• **Exercise goal**: In the records below, some lines hold the word "computer". Copy each of those lines.

• **Material supplied**:
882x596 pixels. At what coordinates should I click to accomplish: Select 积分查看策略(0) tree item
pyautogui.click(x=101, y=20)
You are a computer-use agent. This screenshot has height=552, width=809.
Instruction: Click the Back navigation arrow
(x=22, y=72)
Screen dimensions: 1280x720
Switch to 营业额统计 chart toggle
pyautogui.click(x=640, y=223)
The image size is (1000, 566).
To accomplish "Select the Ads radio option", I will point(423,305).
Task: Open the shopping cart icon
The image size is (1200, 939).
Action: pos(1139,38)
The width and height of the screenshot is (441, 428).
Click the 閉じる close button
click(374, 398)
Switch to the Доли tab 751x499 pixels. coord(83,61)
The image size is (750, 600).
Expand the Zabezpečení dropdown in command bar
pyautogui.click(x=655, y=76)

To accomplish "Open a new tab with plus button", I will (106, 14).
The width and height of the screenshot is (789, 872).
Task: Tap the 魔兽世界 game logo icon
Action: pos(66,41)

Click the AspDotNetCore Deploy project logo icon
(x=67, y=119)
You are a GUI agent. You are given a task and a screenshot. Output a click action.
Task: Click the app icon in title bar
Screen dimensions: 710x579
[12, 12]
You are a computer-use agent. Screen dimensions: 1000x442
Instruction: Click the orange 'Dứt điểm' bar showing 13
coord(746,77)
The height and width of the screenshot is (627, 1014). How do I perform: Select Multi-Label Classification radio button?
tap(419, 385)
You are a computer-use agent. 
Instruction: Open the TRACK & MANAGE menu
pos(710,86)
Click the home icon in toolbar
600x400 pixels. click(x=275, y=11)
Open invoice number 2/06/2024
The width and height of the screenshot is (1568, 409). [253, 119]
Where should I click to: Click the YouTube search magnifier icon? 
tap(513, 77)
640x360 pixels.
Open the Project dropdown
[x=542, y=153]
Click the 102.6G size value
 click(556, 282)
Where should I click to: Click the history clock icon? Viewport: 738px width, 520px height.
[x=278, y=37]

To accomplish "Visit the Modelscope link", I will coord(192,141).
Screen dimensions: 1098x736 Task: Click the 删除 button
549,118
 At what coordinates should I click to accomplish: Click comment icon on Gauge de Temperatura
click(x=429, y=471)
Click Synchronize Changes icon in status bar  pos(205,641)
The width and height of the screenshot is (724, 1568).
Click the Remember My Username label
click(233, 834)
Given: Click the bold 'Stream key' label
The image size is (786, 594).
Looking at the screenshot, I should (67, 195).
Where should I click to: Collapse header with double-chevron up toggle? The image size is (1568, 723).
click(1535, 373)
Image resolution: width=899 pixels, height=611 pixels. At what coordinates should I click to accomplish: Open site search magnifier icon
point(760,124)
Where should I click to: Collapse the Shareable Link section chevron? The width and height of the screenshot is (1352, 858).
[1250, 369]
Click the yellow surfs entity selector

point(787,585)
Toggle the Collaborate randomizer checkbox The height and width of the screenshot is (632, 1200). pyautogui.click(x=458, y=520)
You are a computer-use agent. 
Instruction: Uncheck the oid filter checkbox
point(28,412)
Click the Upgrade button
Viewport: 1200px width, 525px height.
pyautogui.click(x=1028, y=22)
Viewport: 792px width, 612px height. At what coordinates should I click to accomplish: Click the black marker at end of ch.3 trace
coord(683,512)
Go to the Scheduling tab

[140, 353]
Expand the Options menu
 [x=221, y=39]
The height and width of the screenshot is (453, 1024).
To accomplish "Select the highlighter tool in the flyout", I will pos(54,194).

• **Reply to the exercise**:
You are a computer-use agent. This screenshot has height=552, width=809.
You are a computer-use agent. Screen dimensions: 1000x442
You are a computer-use agent. 
You are a computer-use agent. 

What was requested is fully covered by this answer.